Criticising SEBI for not making any serious effort to know whether control has been exercised by the Ambujas after acquiring 14.45 per cent Tatas stake in ACC, the SAT order issued on Friday said "it appears that no serious effort was made to find out as to whether control has been exercised in any other manner."
The SAT presiding officer, Mr C. Achuthan, has directed SEBI to properly investigate whether Ambujas acquired control over ACC.
The SAT order said "it is now well recognised that majority holding of shares is not the decisive factor in determining effective control and such control can be had in many ways."
According to legal experts, in case it is legally proved that the Ambujas had control over the ACC, then it will have to make an open offer even tough it has not crossed the 15 per cent limit.

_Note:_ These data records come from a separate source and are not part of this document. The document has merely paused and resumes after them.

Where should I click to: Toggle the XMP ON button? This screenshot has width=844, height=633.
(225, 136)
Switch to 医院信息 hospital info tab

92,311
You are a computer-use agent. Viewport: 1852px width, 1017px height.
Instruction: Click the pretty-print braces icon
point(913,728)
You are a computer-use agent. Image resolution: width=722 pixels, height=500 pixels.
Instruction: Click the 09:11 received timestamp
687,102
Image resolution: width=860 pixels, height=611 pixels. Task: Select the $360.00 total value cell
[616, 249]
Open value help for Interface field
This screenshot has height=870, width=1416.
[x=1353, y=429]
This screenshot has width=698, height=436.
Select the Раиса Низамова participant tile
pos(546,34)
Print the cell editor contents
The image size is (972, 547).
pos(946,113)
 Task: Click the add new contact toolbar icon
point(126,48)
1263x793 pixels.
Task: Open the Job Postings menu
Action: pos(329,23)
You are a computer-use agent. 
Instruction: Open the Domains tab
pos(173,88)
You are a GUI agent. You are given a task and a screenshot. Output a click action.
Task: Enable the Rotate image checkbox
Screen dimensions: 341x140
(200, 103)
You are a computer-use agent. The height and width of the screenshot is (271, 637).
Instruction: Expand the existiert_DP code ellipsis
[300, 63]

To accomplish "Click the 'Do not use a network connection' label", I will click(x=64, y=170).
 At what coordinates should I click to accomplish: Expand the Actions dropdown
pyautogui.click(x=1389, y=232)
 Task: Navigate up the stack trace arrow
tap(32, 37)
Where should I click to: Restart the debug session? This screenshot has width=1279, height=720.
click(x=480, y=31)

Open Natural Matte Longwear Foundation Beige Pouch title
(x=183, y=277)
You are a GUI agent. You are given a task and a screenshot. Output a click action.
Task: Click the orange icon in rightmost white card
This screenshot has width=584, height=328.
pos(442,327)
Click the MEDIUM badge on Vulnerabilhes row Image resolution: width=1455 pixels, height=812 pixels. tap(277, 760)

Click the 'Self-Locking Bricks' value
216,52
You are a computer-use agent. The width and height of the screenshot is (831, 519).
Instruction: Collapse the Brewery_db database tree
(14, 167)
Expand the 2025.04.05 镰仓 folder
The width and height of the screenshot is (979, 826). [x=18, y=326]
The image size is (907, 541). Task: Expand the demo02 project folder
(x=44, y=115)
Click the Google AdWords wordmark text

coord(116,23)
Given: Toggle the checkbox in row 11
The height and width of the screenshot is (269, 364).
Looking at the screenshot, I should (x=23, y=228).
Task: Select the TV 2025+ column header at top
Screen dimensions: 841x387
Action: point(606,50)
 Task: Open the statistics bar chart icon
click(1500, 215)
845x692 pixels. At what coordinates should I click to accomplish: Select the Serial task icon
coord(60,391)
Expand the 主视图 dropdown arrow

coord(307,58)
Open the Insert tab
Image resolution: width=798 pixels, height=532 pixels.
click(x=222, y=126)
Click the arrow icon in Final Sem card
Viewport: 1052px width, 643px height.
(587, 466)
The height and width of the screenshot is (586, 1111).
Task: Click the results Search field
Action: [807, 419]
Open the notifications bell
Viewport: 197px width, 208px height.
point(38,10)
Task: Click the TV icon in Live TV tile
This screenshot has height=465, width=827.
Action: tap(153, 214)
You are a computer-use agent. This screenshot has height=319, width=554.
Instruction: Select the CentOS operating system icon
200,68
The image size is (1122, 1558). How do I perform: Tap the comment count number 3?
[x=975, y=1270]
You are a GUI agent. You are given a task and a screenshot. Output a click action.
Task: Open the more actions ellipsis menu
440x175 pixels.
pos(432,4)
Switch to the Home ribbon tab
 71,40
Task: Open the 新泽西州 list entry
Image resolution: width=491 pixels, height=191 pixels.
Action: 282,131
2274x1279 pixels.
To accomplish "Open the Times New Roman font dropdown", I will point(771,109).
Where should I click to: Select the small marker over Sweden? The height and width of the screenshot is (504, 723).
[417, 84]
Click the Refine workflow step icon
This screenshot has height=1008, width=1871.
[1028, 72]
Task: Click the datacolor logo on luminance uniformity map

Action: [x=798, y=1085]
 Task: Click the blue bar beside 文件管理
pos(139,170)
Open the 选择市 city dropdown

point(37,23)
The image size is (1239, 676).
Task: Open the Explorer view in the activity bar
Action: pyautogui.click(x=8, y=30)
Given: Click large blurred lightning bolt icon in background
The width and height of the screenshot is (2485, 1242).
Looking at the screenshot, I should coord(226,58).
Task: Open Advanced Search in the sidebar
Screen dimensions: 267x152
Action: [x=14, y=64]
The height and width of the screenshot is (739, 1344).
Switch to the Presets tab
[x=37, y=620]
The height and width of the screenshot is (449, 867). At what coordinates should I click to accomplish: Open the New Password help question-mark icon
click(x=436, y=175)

This is as per the Section 12 of the SEBI Takeover Code.
The Ambujas have acquired 14.45 per cent stake from the Tatas in three tranches at Rs 370 per share between December 1999 and September 2000 when the market price was Rs 130 per share.
Mr Achuthan said as far as SEBI's finding that Section 12 is not attracted, "I am of the view that SEBI jumped to the conclusion without properly investigating all the relevant aspects to ascertain as to whether the Ambujas are in a position to effectively exercise control over ACC."
"SEBI has come to the conclusion based solely on the basis of submission made on behalf of the complainant (ACC shareholders), Ambujas, ACC and Tata Group companies," the order said.
Mr Achuthan said this procedure in my view has severe limitation, as the complainant has no access to the records of ACC to bring any material information.
"The proper course for SEBI would have been to investigate the matter independently availing the expertise available at its command."